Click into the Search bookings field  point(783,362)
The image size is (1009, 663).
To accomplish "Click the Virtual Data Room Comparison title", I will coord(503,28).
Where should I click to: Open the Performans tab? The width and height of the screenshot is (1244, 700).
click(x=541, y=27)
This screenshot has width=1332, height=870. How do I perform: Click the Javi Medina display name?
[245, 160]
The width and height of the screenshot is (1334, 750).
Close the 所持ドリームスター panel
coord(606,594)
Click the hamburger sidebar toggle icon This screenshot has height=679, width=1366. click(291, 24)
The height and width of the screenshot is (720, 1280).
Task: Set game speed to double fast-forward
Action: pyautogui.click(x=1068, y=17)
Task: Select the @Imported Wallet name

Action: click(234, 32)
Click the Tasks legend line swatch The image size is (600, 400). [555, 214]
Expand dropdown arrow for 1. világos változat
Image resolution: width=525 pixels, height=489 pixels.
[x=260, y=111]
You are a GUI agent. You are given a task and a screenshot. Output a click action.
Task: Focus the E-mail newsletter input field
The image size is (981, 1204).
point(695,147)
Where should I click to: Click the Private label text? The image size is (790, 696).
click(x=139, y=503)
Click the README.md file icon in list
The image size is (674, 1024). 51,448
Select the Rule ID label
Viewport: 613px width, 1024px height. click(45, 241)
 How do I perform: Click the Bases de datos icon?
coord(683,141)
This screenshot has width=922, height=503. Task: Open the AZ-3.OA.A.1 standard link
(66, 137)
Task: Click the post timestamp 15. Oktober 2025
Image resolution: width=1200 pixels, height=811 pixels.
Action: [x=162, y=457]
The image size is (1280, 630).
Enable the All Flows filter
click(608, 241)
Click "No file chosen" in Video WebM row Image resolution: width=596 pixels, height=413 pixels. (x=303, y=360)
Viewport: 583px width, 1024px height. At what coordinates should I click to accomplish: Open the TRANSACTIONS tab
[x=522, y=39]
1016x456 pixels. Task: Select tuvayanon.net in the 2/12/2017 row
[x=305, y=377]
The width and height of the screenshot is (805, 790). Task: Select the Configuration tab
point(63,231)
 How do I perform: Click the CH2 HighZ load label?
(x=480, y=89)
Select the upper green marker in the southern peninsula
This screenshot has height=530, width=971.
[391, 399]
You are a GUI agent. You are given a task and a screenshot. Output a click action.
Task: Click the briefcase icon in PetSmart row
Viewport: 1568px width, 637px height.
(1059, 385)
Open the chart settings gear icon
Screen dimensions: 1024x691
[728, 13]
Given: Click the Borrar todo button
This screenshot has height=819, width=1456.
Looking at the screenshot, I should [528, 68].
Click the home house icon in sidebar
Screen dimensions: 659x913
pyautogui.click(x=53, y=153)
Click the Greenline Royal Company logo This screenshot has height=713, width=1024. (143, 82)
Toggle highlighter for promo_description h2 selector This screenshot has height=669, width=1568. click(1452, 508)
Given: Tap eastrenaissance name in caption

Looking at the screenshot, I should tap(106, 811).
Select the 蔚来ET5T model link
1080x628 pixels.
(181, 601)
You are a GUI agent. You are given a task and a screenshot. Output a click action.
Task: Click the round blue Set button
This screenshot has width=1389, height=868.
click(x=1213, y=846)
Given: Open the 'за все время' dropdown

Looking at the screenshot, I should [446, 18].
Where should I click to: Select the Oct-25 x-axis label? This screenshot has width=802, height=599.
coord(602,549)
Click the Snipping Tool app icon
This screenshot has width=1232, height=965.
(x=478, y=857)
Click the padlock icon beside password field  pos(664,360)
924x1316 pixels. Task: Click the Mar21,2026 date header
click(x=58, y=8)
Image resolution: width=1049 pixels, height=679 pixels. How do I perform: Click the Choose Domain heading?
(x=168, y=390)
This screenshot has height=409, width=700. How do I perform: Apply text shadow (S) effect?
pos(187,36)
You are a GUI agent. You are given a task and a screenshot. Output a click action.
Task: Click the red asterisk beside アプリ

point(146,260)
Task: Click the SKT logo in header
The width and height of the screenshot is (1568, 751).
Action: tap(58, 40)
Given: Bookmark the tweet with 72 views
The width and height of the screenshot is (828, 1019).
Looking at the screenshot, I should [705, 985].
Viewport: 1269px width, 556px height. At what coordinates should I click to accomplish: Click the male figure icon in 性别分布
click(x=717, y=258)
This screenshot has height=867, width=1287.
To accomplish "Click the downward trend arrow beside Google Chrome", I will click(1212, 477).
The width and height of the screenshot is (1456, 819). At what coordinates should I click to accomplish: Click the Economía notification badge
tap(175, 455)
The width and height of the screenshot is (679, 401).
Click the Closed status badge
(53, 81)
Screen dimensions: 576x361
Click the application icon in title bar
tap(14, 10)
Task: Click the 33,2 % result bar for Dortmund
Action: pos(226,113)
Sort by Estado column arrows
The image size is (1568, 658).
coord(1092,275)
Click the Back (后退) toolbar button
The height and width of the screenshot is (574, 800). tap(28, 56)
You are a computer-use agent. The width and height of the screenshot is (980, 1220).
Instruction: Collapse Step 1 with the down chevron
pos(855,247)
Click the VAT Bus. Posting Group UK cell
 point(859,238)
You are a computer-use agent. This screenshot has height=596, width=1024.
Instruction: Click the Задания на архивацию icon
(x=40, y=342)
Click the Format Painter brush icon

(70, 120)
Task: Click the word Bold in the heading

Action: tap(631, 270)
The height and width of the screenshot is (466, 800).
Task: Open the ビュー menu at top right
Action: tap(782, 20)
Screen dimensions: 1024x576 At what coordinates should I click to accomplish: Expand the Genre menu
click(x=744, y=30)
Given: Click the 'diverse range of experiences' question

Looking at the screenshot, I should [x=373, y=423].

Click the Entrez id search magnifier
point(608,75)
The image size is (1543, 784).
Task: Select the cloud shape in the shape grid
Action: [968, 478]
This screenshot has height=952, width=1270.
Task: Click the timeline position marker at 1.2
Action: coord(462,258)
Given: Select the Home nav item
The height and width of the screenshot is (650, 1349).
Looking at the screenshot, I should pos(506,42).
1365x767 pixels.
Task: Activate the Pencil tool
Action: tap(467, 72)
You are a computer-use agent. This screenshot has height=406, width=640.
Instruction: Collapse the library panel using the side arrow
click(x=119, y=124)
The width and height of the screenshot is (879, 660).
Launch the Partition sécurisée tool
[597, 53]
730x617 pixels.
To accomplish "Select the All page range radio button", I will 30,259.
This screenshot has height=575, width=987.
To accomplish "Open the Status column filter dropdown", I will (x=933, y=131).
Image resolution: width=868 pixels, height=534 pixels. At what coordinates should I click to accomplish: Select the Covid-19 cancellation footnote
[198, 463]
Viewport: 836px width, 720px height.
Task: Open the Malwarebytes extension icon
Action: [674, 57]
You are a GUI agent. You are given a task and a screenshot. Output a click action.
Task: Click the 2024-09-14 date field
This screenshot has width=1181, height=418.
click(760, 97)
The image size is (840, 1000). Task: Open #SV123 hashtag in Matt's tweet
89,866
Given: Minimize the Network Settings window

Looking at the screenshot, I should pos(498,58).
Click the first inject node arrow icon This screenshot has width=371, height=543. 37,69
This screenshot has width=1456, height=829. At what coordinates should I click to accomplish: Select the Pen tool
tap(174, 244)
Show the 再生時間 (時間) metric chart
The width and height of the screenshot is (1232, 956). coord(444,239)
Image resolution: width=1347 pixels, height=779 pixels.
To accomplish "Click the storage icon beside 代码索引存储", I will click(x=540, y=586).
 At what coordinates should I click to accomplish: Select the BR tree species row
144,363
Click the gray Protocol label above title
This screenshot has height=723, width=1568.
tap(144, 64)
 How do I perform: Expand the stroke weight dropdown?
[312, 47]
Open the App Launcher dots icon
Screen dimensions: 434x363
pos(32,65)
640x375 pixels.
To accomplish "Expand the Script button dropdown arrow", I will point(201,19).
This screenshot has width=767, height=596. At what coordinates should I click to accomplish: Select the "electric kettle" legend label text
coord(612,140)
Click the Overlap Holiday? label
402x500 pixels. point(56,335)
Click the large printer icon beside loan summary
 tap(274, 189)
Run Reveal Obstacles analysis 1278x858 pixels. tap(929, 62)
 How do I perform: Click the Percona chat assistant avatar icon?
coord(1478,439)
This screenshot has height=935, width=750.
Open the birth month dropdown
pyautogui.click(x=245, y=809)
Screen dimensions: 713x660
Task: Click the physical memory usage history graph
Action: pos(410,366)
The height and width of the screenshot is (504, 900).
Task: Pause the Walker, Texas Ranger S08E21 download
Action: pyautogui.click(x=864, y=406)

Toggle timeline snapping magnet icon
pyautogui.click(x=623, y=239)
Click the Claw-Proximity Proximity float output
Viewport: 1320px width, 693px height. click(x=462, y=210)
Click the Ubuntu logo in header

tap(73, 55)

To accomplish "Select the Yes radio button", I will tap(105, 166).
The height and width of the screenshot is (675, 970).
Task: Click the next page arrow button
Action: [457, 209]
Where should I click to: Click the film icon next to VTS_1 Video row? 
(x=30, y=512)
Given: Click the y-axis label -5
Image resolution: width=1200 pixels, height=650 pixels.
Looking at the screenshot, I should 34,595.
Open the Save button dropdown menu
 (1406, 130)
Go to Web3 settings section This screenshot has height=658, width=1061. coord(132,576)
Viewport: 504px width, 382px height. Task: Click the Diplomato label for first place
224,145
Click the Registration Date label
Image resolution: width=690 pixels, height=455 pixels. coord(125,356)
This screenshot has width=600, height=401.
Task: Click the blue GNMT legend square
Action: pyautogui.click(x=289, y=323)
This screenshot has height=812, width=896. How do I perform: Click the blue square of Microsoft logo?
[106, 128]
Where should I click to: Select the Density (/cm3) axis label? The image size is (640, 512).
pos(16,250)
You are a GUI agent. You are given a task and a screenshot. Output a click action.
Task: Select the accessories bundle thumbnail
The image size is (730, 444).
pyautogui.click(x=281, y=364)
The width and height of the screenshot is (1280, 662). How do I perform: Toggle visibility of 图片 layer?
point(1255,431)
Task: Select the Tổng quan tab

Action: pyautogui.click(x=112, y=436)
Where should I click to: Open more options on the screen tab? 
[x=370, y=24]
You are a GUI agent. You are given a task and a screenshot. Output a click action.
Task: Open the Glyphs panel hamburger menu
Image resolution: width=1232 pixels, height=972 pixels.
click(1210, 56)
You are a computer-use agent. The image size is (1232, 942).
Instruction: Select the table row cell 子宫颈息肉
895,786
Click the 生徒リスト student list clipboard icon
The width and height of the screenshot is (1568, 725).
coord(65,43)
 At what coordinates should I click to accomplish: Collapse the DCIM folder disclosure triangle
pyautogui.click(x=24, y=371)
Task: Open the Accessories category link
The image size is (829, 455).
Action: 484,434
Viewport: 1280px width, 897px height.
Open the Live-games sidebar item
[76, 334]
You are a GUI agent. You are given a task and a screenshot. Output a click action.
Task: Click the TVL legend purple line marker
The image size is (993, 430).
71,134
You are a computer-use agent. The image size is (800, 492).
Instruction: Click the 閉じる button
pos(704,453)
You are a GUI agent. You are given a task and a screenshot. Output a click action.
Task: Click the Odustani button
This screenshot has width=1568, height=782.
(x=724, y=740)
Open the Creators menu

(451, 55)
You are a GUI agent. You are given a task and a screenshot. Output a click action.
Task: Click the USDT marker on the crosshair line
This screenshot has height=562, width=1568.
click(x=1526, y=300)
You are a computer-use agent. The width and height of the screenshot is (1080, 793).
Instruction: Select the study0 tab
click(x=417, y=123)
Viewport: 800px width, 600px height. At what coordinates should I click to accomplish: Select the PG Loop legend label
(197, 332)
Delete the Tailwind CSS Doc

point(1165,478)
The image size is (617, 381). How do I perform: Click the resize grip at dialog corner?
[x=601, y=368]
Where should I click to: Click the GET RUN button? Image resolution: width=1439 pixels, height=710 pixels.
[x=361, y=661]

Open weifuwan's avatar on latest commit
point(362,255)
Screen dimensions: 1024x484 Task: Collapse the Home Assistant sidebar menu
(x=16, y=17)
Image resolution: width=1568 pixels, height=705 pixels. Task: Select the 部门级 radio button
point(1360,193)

==========

◆ YOUR TASK
Only the lines above starting at the line that holds "Task: Click the Odustani button" and ending at the line that holds "is (1080, 793)." are to be repeated, exactly and in full.

◆ SOLVED PROBLEM
Task: Click the Odustani button
This screenshot has width=1568, height=782.
(x=724, y=740)
Open the Creators menu

(451, 55)
You are a GUI agent. You are given a task and a screenshot. Output a click action.
Task: Click the USDT marker on the crosshair line
This screenshot has height=562, width=1568.
click(x=1526, y=300)
You are a computer-use agent. The width and height of the screenshot is (1080, 793).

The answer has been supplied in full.